_WHAT YOU SHOULD DO_
Word for word, copy the listing below and leave out its images.

_WORKING DATA_
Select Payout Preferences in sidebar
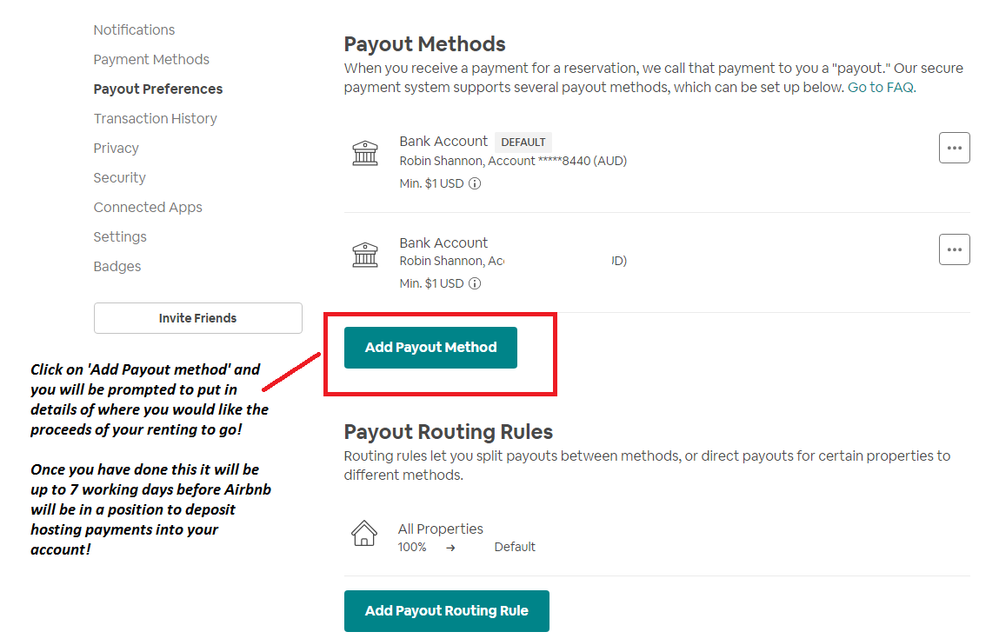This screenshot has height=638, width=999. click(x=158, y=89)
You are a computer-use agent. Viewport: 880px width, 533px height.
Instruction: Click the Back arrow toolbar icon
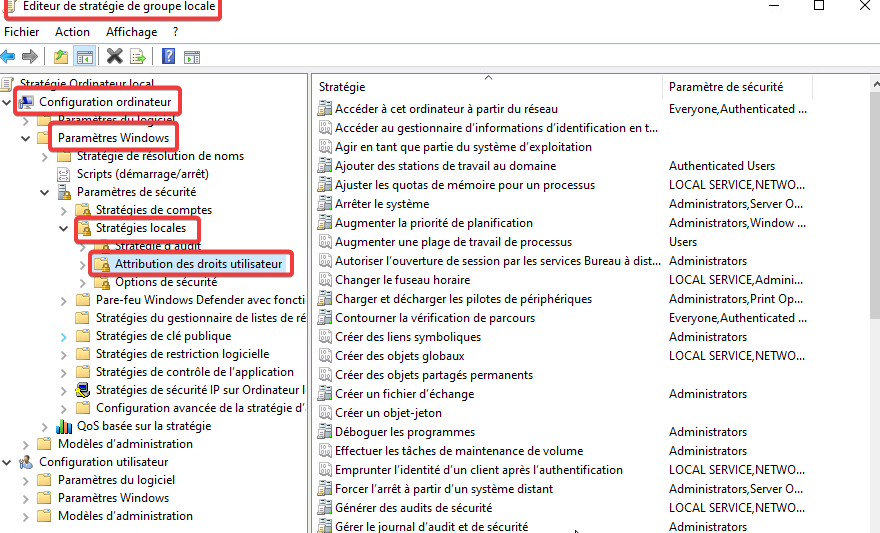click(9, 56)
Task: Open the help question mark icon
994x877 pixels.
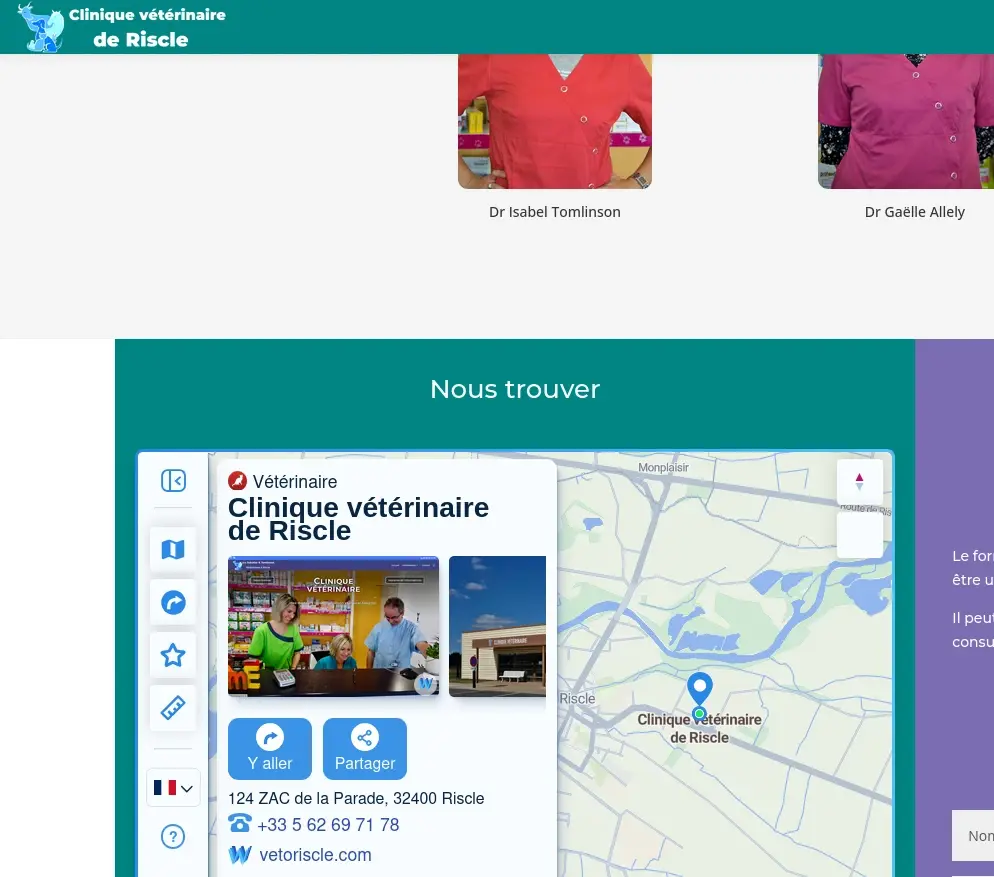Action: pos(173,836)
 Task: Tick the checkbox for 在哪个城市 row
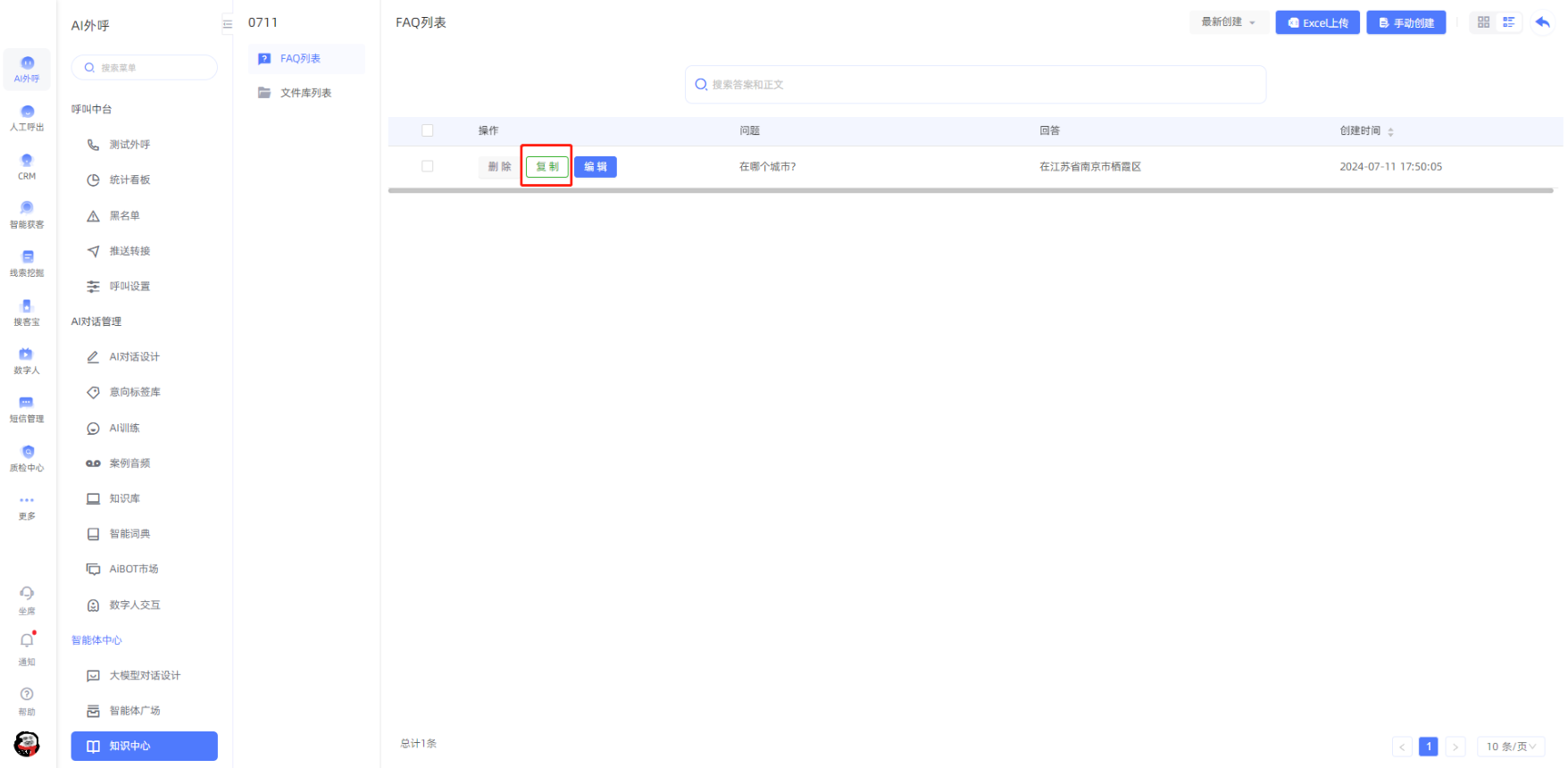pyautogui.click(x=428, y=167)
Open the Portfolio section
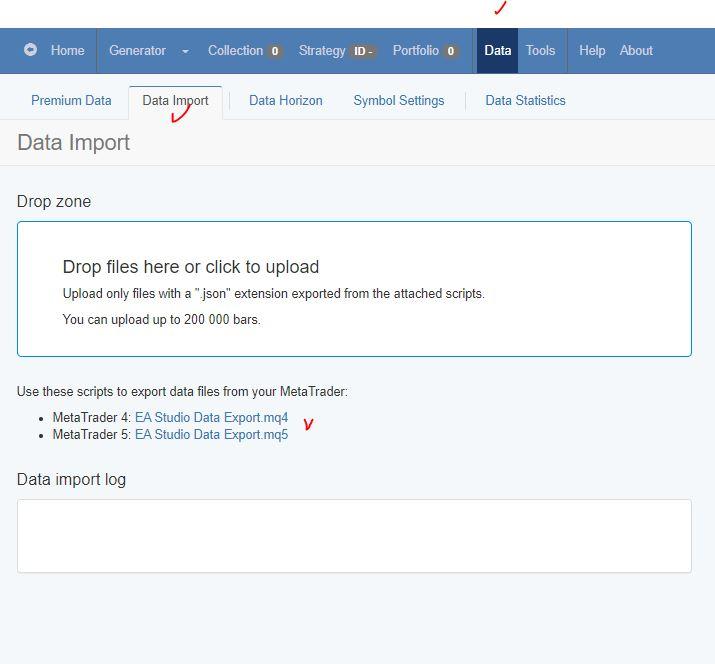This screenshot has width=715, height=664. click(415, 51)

_EXPECTED ANSWER_
Select Payout Preferences in sidebar
This screenshot has height=638, width=999. click(x=158, y=89)
You are a computer-use agent. Viewport: 880px width, 533px height.
Instruction: Click the Back arrow toolbar icon
click(9, 56)
Task: Open the help question mark icon
994x877 pixels.
Action: pos(173,836)
 Task: Tick the checkbox for 在哪个城市 row
pyautogui.click(x=428, y=167)
Open the Portfolio section
This screenshot has width=715, height=664. click(415, 51)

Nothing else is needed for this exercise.